Ransomware is a nightmare for any company. It's never been more evident than current situation unfolding at Hollywood Presbyterian Medical Center. The hospital system was attacked and now criminals are reportedly demanding $3.6 million in Bitcoin. In return for paying the ransom, hackers have said they will release critical medical data back to the hospital.
The attack, which started on February 5th, is majorly affecting both patients and staff. A doctor told NBC News Los Angeles, that the staff has no access to email, and is communicating via Fax. The doctor also revealed that medical records for previous patients are unavailable, and that several patients have been moved to different hospitals. The hospital CEO isn't revealing details of the attack, but did confirm that a "internal emergency" has been declared.
The FBI, along with LAPD, are leading the investigation, but the cyber criminals don't appear to be backing down until their demands are met.
Ransomware is becoming increasingly popular among criminals and many businesses are beginning to take note. A new study from the Cloud Security Alliance (CSA), and Cloud Provider, Skyhigh, found that 24.6% of companies would pay a ransom to avoid a data breach involving sensitive information. Of those surveyed, 14% said that they would be willing to spend more than $1 million in order to stop the breach.

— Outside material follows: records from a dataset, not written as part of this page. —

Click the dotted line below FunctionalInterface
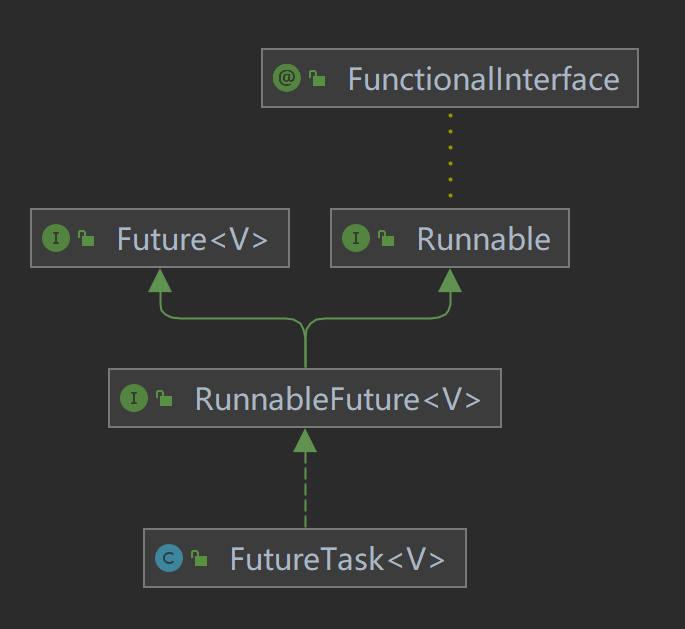Screen dimensions: 685x629 click(450, 156)
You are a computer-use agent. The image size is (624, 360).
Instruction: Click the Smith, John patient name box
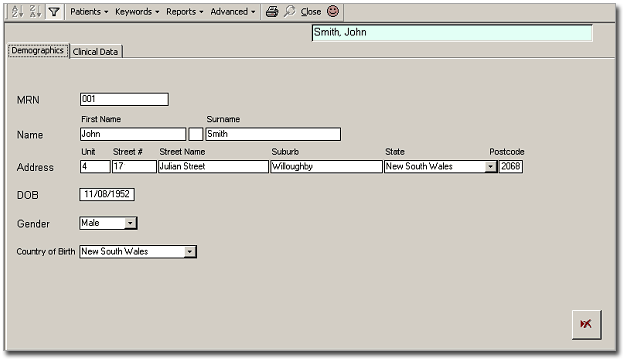coord(452,33)
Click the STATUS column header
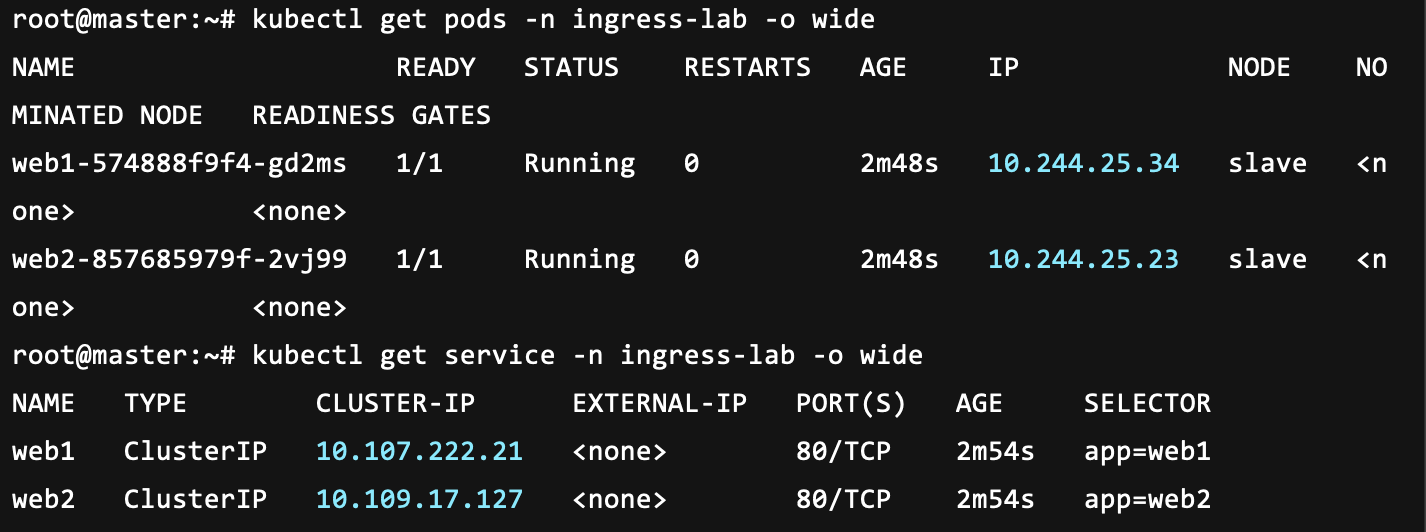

Until now, the biggest ransomware case was the Sony Hack of 2014, when criminals demanded that Sony pull the movie "The Interview." Hackers released confidential information after Sony failed to comply with the demands. Interestingly enough, this week researchers from Kaspersky Lab and AlienVault Labs, revealed that the Sony hackers are alive and well, and still in the hacking business. The hack has reportedly cost Sony $15 million, so far.
While the Sony attack was devastating, the Hollywood Presbyterian Medical Center hack is creating life threatening situations. Investigators are not saying whether the ransom will be paid, but it's now been 11 days with no answers, and no computer systems. This case could set the precedence when it comes to high profile ransomware attacks.